Antibiotics used to be the go-to treatment for ear infections. But, then, cautious resistance to over-prescribe and the realization that most ear infections resolve within a week or two changed the way we do things.

In most cases, without significant pain/discomfort or prolonged fever, we recommend remedies that soothe and support the infected ear while taking a watch-and-wait approach. However, if the infection is severe or persists longer than normal, we’ll prescribe antibiotic drops or oral medications.

5. Bacterial eye infections

 

Eye infections are highly contagious, but many are caused by viruses rather than bacteria.
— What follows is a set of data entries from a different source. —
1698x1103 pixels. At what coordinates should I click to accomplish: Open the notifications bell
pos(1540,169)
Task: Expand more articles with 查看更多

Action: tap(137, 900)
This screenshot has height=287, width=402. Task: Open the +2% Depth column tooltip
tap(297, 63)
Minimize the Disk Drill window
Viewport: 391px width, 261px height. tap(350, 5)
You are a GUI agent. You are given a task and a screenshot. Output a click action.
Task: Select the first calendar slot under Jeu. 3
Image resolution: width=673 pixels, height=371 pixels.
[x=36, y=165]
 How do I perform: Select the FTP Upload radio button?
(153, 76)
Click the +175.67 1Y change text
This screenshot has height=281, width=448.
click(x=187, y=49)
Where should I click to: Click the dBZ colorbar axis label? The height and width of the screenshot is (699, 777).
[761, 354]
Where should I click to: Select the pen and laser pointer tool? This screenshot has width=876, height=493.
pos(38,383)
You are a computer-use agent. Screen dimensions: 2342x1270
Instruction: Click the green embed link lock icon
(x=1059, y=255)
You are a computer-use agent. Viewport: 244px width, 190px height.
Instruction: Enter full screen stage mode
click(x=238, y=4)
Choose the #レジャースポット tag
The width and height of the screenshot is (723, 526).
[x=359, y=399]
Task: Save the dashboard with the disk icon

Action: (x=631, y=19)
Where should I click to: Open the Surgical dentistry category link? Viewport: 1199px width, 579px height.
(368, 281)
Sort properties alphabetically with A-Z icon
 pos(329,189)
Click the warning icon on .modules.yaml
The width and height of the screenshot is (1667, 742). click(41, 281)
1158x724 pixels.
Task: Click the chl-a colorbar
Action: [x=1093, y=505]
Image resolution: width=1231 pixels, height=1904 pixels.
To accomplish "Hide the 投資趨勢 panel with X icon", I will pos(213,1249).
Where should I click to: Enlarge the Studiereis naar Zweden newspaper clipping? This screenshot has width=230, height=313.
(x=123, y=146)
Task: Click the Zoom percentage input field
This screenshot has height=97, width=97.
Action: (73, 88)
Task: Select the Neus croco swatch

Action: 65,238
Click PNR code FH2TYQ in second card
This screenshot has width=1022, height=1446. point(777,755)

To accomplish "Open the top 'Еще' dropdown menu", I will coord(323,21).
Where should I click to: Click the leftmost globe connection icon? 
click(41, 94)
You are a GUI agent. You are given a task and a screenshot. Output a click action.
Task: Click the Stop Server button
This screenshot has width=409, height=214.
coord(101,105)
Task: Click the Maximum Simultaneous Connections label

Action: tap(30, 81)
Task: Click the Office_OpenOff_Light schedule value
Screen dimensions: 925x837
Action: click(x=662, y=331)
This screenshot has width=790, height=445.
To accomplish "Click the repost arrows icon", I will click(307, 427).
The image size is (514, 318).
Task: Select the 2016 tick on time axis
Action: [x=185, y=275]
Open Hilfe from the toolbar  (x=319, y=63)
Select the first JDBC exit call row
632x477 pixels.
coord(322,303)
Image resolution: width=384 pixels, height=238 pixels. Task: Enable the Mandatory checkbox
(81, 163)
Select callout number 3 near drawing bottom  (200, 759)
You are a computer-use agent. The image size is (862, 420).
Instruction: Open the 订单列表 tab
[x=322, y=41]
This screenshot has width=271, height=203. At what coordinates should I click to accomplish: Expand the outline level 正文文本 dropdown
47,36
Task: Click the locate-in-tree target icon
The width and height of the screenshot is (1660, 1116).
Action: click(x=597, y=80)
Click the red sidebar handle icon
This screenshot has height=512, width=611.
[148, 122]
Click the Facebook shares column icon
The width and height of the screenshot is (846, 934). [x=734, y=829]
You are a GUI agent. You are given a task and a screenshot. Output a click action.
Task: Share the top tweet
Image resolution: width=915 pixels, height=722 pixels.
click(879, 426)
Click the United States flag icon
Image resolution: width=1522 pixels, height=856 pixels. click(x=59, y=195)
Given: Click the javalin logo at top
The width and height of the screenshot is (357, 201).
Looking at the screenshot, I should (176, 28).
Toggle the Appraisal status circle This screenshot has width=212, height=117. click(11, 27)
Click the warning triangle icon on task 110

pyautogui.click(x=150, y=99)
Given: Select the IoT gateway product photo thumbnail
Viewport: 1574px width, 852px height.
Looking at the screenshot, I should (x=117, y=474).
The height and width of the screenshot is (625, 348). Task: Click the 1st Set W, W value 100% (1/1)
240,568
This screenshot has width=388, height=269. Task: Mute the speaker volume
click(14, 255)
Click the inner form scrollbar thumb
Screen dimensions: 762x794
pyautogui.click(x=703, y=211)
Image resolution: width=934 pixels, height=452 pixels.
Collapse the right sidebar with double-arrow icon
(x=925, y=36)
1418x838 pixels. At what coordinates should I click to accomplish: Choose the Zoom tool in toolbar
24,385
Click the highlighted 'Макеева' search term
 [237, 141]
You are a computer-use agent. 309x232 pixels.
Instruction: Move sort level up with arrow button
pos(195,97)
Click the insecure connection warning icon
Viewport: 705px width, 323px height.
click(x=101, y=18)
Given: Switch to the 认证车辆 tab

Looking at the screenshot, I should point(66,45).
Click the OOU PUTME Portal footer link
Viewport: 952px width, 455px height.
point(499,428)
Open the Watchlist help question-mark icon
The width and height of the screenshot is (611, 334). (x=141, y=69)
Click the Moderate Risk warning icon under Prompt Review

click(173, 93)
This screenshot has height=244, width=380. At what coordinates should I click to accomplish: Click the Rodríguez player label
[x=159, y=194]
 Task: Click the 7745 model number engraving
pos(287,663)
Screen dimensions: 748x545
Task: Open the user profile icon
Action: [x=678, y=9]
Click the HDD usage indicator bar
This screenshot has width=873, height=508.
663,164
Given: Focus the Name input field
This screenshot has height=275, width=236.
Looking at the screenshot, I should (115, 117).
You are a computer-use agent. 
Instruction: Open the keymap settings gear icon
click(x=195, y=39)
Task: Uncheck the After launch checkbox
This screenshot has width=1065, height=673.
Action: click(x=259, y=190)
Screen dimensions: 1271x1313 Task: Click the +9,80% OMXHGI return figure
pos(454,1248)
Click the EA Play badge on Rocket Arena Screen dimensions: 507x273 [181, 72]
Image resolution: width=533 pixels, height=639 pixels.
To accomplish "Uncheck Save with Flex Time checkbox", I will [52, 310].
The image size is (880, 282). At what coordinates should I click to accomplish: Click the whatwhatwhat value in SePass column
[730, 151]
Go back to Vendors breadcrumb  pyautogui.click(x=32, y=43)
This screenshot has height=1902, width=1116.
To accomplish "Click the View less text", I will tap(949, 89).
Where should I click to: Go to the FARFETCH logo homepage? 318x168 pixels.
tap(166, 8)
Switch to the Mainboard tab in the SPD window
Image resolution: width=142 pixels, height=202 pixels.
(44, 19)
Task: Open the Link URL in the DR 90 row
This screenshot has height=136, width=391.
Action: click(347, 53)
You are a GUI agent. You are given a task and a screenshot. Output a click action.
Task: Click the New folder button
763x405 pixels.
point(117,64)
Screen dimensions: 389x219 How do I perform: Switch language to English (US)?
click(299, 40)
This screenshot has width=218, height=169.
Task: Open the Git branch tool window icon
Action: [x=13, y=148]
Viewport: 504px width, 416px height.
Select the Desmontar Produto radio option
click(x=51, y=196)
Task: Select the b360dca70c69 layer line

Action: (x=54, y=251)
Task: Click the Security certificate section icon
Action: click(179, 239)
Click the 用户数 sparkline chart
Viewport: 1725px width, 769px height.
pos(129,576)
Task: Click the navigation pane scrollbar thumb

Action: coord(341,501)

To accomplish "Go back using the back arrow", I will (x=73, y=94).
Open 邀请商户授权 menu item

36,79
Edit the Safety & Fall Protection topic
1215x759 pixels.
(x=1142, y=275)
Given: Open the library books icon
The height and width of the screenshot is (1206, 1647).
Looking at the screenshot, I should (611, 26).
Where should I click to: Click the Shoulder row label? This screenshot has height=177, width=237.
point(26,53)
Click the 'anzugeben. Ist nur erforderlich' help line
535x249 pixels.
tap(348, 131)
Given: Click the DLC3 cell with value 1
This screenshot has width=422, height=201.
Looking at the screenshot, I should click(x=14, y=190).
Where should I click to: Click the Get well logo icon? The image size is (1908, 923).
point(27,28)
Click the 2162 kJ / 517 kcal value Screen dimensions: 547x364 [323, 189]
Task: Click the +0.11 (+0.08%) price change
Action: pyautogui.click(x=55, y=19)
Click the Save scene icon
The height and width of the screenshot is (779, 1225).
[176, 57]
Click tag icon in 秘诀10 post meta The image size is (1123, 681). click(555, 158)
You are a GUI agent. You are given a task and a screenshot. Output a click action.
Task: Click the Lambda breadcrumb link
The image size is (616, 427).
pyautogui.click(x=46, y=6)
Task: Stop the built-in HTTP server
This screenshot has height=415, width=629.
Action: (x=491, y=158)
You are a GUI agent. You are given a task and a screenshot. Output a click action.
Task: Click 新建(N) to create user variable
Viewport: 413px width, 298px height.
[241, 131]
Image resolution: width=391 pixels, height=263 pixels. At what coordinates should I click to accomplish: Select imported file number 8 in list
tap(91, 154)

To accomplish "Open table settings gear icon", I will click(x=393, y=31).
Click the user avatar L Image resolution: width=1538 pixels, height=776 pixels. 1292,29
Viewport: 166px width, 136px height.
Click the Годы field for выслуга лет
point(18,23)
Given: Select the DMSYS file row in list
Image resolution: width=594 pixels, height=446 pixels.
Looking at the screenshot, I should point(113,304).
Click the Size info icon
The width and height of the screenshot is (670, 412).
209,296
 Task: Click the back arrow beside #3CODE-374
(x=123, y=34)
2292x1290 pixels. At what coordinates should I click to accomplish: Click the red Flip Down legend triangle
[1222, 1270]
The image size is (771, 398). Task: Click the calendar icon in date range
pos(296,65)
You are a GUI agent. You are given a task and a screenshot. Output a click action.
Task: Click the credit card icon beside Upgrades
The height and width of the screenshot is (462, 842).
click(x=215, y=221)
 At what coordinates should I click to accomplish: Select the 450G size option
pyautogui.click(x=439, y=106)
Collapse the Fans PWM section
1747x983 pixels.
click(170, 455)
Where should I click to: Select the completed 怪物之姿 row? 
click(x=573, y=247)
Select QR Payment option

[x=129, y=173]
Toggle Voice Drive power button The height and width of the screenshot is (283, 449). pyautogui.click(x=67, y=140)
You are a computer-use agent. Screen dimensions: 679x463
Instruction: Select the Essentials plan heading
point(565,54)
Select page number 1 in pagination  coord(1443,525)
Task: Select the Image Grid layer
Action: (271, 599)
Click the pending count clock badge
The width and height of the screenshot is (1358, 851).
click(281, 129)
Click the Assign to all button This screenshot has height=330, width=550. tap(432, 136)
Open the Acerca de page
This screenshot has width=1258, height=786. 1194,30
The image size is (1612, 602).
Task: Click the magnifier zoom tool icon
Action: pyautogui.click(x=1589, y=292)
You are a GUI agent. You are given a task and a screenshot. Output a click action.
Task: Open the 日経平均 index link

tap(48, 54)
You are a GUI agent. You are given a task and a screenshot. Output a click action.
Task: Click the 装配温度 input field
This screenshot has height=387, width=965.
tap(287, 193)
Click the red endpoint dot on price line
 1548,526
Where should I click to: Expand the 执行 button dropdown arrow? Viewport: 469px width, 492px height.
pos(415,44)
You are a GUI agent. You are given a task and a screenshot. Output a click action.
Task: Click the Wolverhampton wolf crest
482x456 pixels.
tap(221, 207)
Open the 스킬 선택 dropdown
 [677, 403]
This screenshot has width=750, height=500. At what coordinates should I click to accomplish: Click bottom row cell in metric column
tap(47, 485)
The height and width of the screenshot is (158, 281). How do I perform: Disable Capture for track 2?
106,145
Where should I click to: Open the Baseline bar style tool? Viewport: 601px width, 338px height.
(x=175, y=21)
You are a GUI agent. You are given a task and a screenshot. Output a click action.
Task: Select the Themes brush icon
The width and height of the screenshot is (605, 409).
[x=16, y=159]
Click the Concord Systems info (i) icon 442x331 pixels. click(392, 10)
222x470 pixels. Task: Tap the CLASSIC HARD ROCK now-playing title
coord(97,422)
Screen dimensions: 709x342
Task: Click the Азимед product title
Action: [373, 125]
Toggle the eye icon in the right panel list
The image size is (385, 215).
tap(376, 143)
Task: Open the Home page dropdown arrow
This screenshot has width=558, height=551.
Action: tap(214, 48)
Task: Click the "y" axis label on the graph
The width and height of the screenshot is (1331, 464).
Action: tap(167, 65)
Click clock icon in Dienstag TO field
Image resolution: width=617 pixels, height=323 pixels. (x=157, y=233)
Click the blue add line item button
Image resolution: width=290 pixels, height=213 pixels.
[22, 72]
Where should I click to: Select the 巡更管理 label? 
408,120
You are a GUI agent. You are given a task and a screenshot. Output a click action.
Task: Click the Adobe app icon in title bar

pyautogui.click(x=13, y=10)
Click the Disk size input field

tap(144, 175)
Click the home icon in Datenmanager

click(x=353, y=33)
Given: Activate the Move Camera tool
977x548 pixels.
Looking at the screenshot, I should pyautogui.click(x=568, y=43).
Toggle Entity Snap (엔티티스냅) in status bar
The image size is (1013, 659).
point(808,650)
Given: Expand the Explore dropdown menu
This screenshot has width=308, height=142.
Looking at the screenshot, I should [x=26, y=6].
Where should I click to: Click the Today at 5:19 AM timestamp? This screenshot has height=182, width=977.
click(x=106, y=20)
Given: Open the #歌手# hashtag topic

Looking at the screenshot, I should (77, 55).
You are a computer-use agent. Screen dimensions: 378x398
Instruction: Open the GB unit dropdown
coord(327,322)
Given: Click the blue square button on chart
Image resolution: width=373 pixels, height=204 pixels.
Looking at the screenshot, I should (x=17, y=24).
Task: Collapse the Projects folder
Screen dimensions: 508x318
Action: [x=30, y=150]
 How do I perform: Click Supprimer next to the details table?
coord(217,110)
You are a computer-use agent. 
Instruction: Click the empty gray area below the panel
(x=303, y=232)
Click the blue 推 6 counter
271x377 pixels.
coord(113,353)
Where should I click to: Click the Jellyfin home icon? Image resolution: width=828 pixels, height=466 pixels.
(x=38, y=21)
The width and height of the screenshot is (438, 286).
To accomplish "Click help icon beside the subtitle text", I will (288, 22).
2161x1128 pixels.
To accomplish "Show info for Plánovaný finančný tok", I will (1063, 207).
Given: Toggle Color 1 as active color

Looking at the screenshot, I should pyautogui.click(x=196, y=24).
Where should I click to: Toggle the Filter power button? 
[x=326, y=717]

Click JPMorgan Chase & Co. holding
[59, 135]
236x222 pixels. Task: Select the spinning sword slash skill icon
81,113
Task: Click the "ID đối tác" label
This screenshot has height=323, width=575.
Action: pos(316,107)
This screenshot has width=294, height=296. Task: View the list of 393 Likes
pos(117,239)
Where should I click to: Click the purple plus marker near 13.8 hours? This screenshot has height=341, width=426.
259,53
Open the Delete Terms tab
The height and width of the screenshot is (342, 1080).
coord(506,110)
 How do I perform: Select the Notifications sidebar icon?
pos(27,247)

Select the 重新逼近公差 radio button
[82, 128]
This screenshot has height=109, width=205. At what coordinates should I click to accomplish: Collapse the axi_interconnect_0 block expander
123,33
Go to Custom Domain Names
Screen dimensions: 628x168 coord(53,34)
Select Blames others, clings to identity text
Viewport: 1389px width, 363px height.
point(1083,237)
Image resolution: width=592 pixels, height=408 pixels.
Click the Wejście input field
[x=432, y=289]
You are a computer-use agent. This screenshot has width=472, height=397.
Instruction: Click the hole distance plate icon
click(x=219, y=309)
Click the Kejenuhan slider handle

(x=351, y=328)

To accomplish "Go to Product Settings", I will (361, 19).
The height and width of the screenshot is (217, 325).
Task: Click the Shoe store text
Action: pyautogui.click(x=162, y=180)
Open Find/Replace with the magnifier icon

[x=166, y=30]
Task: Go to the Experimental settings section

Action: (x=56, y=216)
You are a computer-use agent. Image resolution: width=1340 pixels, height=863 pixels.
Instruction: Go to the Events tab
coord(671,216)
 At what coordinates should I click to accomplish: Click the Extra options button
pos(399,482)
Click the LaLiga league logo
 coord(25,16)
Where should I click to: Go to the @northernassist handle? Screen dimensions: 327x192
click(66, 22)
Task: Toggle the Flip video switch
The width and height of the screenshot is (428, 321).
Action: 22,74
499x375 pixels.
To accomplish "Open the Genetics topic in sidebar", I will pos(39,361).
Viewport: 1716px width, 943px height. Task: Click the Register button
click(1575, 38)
Never use a leftover prescriptive eye drop to treat a current eye infection. You could make the infection worse. Like ear infections, most eye infections clear up on their own via regular eye flushing, rest, and persistent hand hygiene. 

However, after establishing whether it’s a bacterial or viral infection, a physician may prescribe drops to prevent the spread to other family members and keep kids and parents in school and work.

Worried Your Child May Need Antibiotics?

Just because we’re careful and prevent over-prescribing antibiotics doesn’t mean we don’t want to hear from you. Always feel free to contact Pediatric Associates of the Northwest if you think your child isn’t getting better or has a bacterial infection requiring antibiotics. We’ll get you in ASAP or schedule a Virtual TeleHealth Visit to get to the root cause and determine whether antibiotics are the solution.

In the meantime, eat well, exercise often, and get a good night’s sleep – all of which are the proactive ways to stay healthy and give your immune system the foundation required to stop bacterial and viral invaders in their tracks.